Foujita, le Maître japonais de Montparnasse

Autoportrait, 1952
Autoportrait, 1952
Entre la Bretagne et le Japon, l’histoire d’amour a plus d’un siècle: Foujita, qui connut les heures les plus chaudes de Montparnasse au début du siècle dernier, était tombé comme ses compatriotes sous le charme de la baie de Dinard. Pour rendre un hommage au peintre japonais, le musée du Montparnasse à Paris lui a organisé une escale bretonne à Dinard, «la perle de la côte d’émeraude». Toute la ville s’est mobilisé l’été dernier en organisant plusieurs manifestations autour de l’exposition, et du Japon. Le palais des arts fête les derniers jours de la rétrospective consacrée à l’œuvre de Foujita, autour de 160 documents dont 30 datant de 1917 à 1920, et pour certains inédits.

Le moins que l’on puisse dire c’est que les trois grandes salles du palais des arts proposent, dans un itinéraire à la mise en scène japonisante, des œuvres d’une très grande variété: des toiles minimalistes, épurées, avec de grands espaces vides et des regards silencieux, des corps alanguis, des visages impassibles; des corps de femmes mêlés, des enfants graves et trop sages qui ne jouent pas avec leur poupée, des Vierges à l’enfant; et puis aussi, des toiles extrêmement chargées, colorées, animées, entièrement remplies de détails dans tous les recoins, des scènes d'apocalypse, d’enfer et de paradis; entre les deux pôles, une salle consacrée à de merveilleux dessins à l’encre aux lignes souples et précises, où seuls les pleins et les déliés suffisent à révéler les volumes. On peut mesurer, à travers le film adossé à l’exposition, que la commissaire Sylvie Buisson et le délégué aux arts plastiques, Elie Szapiro, qui ont conçu et organisé cette manifestation, n’ont pas eu la prétention de présenter de façon exhaustive la diversité de l’œuvre de Foujita; mais, aux toiles et aux dessins exposés, l'addition de quelques sculptures, d'une trentaine de photos, et d'un petit film exécuté par Foujita lui-même, attestent de la variété de l'investigation de l'artiste. Au final, l'exposition met bien en valeur ce pont entre l’Extrême-orient et le monde occidental que représente à elle seule cette œuvre.

☆ ☆ ☆ ☆ ☆ ☆ ☆

Travail à faire ▸
1. D'après le texte sur Foujita, combien de documents la rétrospective du palais des arts réunit-elle ?
2. Recopiez à l'identique tout le passage du texte sur Foujita qui va de « Foujita, le Maître » jusqu'à « pour certains inédits. ».

Lignes de données ▸

☆ ☆ ☆ ☆ ☆ ☆ ☆

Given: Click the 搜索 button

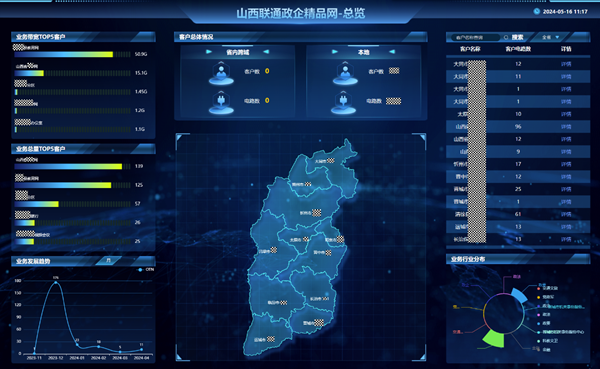Looking at the screenshot, I should 517,37.
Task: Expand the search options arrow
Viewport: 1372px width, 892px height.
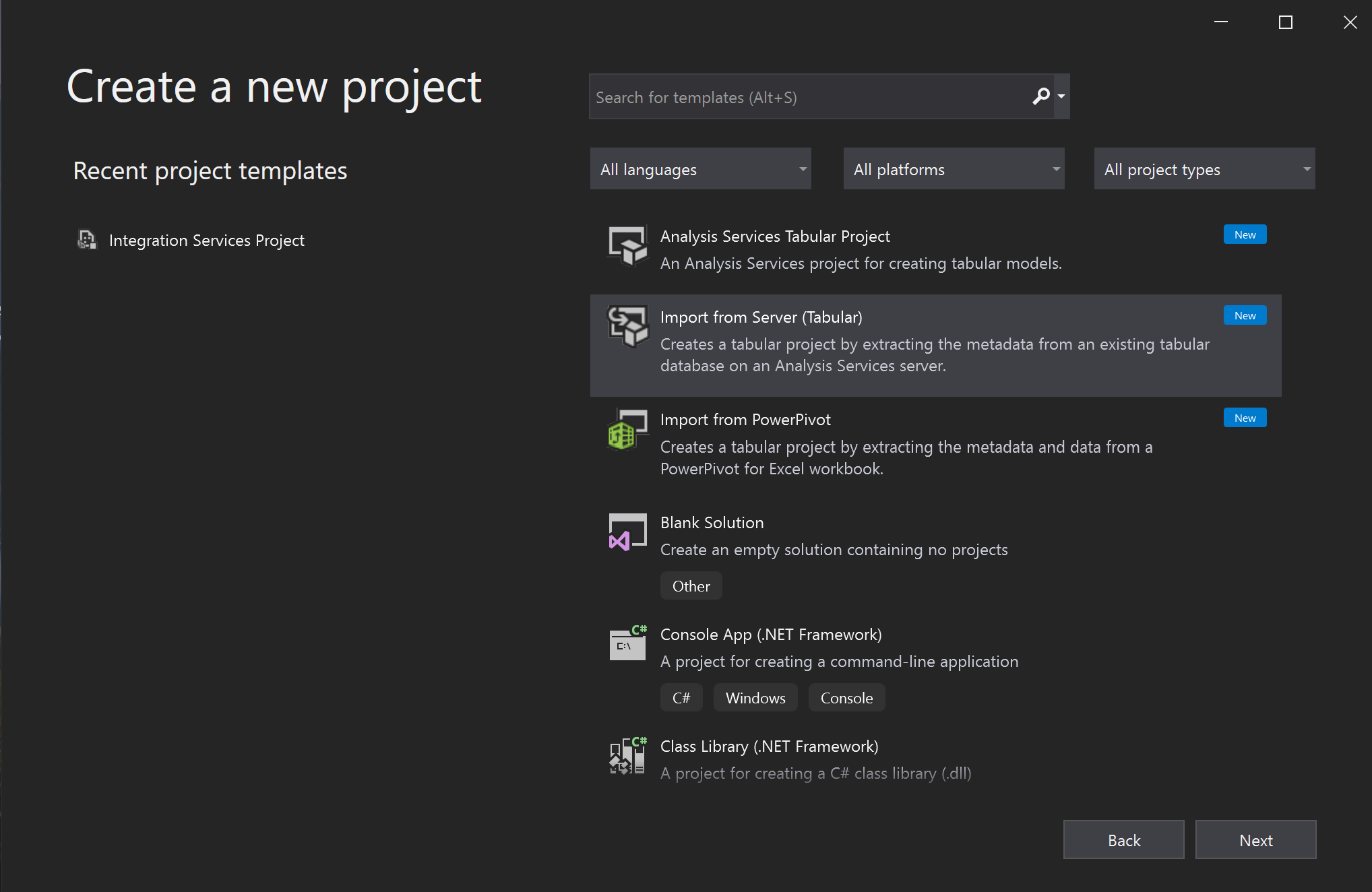Action: point(1062,96)
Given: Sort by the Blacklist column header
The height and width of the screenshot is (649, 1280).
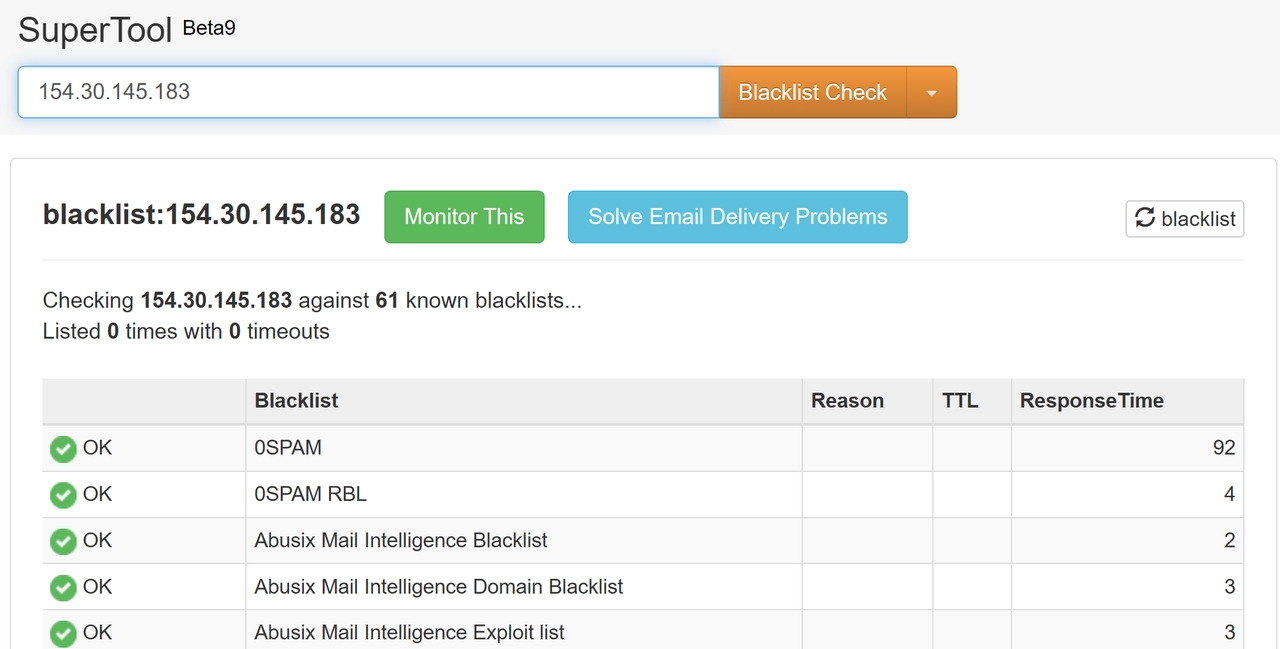Looking at the screenshot, I should pos(296,400).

☆ ☆ ☆ ☆ ☆ ☆ ☆

Les réponses ▸
1. Autour de 160 documents, dont 30 datant de 1917 à 1920.

2.
Foujita, le Maître japonais de Montparnasse

Autoportrait, 1952
Autoportrait, 1952
Entre la Bretagne et le Japon, l’histoire d’amour a plus d’un siècle: Foujita, qui connut les heures les plus chaudes de Montparnasse au début du siècle dernier, était tombé comme ses compatriotes sous le charme de la baie de Dinard. Pour rendre un hommage au peintre japonais, le musée du Montparnasse à Paris lui a organisé une escale bretonne à Dinard, «la perle de la côte d’émeraude». Toute la ville s’est mobilisé l’été dernier en organisant plusieurs manifestations autour de l’exposition, et du Japon. Le palais des arts fête les derniers jours de la rétrospective consacrée à l’œuvre de Foujita, autour de 160 documents dont 30 datant de 1917 à 1920, et pour certains inédits.